Merdre. Ubu, monument de la dramaturgie française, s'ouvre sur ce juron étonnant qui trouve ses origines dans l'esprit moqueur d'un lycéen rennais. Jarry n'a en effet que quinze ans lorsqu'il compose, dans la veine des gestes médiévales, cette pièce aux accents de grosse farce. Ubu, héros de troisième ordre qui synthétise à lui seul tous les travers humains possibles, devient roi de Pologne par un régicide grotesque. Son règne, sa déchéance et les savoureux dialogues qu'il échange avec la mère Ubu, manière de Lady Macbeth, la dimension tragique en moins, constituent les cinq actes de cette pièce conçue à l'origine comme un spectacle de marionnettes. Ubu roi, satire universelle de la stupidité et de la vulgarité, est peuplé de personnages types. Malgré son trait exagérément appuyé qui donne au tout l'aspect d'une blague de potache, cette pièce constitue une véritable aventure créatrice pour son jeune auteur, désormais identifié à son personnage légendaire. Première d'une série de pièces et de textes mettant en scène le Père Ubu, cette facétie, réappropriation de grands textes et invention d'un langage propre, suscita un tollé lors de sa première représentation en 1896. --Sana Tang-Léopold Wauters .

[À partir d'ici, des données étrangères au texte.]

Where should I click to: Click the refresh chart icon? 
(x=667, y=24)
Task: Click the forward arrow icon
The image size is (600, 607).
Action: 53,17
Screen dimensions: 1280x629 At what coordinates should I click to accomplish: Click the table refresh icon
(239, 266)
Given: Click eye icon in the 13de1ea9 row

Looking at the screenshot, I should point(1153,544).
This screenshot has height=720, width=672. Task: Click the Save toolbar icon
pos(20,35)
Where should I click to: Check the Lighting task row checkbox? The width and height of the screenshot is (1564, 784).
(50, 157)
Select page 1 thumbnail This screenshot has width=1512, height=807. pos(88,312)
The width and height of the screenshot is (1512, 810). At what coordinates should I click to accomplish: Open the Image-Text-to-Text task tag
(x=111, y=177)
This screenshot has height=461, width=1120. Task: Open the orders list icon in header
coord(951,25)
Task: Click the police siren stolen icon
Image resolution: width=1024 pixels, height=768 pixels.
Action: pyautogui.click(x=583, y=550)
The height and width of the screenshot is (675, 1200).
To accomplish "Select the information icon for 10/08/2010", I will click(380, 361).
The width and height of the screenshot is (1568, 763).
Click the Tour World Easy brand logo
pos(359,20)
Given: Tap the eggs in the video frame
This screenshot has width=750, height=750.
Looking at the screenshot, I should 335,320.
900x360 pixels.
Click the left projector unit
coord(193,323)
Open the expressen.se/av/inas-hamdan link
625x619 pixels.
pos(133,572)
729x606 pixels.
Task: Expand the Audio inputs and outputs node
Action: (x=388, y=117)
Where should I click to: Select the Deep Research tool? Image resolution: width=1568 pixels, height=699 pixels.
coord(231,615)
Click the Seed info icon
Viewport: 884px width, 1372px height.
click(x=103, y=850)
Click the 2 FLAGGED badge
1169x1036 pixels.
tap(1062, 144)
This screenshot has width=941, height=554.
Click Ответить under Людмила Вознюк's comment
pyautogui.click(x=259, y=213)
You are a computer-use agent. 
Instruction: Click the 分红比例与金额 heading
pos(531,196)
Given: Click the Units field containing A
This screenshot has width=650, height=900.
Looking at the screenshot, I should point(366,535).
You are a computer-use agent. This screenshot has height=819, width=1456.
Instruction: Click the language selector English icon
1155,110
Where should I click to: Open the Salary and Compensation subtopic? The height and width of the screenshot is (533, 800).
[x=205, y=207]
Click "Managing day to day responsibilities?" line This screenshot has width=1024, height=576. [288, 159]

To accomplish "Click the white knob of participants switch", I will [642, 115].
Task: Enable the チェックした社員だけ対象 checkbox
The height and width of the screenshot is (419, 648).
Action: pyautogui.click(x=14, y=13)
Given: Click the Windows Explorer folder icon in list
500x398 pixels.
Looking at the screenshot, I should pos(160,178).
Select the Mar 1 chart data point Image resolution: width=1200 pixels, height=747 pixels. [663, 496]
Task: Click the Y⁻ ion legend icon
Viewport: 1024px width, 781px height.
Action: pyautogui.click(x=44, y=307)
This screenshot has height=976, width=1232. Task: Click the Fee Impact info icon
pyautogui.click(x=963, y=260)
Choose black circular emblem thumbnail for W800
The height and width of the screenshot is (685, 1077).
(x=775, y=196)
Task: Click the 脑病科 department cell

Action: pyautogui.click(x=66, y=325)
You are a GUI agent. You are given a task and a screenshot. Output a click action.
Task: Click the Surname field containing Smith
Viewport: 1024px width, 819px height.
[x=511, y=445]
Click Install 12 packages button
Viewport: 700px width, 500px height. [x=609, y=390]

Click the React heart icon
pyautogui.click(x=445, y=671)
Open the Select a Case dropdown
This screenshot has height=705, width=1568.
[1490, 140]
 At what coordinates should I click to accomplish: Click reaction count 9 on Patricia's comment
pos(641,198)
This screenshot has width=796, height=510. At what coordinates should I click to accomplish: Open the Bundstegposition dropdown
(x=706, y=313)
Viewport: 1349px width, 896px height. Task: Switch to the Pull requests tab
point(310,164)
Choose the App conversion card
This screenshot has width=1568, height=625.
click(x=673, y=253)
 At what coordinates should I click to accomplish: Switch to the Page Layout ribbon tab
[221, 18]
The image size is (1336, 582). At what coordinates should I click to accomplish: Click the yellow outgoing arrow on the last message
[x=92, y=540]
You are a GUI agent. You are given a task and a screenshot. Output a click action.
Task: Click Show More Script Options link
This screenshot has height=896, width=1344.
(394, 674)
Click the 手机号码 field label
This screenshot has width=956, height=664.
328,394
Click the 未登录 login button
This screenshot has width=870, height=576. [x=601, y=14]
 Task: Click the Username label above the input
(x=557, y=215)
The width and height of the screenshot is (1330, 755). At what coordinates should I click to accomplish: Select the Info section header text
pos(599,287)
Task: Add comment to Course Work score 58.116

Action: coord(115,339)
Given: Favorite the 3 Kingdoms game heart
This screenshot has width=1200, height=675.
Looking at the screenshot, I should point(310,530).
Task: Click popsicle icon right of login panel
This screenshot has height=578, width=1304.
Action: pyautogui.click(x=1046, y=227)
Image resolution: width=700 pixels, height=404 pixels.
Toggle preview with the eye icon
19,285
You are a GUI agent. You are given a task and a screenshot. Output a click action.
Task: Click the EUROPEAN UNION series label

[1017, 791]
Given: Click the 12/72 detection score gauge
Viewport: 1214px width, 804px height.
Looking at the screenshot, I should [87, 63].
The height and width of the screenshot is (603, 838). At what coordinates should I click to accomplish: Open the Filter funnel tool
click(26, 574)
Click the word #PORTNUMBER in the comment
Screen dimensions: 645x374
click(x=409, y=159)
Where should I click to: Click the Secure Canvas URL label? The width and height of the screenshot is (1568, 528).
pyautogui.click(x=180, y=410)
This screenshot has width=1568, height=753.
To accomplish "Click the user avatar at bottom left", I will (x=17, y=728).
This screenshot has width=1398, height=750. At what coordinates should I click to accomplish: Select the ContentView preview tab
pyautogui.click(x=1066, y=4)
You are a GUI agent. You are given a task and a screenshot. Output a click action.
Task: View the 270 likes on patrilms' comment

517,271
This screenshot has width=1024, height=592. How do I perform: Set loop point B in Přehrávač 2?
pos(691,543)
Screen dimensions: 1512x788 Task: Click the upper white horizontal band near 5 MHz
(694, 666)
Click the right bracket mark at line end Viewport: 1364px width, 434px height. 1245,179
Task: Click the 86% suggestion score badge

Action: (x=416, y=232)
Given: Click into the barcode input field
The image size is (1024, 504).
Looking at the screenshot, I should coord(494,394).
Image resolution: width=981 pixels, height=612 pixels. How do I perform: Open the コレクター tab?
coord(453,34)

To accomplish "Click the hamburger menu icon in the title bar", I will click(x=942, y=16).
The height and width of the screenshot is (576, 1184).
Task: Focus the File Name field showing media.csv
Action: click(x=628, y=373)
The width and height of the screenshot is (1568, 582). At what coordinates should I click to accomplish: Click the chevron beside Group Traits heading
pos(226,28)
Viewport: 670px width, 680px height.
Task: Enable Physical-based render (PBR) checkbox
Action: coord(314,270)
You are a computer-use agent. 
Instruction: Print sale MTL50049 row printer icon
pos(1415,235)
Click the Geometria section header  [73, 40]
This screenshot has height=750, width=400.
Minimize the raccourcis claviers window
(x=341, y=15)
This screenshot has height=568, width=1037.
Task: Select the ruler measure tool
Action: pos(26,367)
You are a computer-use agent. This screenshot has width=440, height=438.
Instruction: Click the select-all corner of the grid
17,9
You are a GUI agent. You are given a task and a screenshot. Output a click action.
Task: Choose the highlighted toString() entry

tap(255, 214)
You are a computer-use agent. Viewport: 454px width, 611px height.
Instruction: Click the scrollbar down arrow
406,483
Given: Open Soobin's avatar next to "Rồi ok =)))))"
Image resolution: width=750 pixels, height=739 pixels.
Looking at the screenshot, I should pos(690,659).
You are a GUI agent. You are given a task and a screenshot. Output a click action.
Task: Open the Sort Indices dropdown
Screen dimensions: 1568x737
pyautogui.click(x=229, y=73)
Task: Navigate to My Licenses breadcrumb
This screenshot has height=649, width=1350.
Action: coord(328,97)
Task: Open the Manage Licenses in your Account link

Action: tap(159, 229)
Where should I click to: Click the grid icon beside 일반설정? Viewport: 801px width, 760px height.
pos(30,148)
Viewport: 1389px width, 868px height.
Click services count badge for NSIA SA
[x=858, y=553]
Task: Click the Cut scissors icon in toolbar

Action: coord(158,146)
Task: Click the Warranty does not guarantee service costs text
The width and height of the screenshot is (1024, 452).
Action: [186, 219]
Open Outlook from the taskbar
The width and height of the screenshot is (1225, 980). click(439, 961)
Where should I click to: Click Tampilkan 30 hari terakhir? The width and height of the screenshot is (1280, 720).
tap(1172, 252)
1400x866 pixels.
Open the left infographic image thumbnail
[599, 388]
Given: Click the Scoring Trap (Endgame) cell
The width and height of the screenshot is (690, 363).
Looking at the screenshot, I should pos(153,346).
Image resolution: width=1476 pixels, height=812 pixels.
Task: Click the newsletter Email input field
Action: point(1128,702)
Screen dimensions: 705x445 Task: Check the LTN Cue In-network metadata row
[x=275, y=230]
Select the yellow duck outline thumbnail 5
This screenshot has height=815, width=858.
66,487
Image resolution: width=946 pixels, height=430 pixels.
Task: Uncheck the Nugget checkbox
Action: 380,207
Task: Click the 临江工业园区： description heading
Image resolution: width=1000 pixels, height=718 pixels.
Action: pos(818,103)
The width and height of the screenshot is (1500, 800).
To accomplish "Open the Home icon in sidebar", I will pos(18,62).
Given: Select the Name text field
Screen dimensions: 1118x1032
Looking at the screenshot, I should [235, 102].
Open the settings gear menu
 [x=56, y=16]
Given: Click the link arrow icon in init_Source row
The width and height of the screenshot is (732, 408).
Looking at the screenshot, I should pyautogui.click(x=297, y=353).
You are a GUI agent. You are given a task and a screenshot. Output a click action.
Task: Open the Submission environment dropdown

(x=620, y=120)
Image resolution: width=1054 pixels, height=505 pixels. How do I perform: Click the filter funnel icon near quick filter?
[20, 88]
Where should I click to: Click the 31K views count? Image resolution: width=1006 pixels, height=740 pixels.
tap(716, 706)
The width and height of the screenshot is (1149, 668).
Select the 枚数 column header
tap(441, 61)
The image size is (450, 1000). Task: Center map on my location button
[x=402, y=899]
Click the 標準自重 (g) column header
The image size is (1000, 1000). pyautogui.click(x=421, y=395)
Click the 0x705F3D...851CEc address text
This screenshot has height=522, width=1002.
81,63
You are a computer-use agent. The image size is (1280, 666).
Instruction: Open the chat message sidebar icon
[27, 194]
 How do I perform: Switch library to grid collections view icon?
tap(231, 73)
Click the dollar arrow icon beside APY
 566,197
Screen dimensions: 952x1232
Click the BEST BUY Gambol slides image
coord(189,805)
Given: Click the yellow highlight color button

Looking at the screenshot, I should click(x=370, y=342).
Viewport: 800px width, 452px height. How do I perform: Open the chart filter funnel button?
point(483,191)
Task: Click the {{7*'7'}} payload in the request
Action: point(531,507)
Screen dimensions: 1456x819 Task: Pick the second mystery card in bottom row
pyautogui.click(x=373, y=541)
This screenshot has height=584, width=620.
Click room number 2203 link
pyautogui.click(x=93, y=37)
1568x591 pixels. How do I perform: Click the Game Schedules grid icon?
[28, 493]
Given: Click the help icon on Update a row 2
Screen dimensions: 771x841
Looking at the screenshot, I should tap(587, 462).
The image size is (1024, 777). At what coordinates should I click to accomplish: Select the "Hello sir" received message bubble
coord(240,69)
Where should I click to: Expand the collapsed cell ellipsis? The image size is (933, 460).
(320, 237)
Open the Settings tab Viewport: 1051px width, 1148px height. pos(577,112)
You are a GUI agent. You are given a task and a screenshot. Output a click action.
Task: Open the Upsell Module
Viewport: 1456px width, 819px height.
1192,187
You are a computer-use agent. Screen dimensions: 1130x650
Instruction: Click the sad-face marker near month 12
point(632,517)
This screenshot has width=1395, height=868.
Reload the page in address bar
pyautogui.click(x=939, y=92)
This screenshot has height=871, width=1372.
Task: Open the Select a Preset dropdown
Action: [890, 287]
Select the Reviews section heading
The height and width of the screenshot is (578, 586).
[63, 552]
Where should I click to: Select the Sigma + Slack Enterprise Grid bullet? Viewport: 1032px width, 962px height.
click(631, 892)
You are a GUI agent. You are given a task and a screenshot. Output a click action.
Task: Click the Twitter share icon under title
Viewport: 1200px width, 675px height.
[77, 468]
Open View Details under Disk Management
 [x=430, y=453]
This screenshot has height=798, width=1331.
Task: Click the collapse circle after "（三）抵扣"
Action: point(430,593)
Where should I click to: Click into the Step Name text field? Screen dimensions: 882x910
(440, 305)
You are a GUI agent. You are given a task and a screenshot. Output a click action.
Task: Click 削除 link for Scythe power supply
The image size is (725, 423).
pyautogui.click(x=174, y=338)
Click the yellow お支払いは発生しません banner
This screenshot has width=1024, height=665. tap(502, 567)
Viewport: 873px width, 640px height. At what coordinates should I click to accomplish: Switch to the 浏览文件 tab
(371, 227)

Par ma chandelle verte, je ne suis pas vraiment certaine de savoir quoi penser de cette pièce!
Le père Ubu, personnage principal de cette œuvre, est grossier, peureux, chanceux, idiot, méchant et poussé par l’appât du gain. C’est lui le héro de cette histoire, un héro qu’on ferait bien passer à la trappe pour lui faire ravaler son comportement désinvolte, égoïste et son total manque de respect pour la vie d’autrui.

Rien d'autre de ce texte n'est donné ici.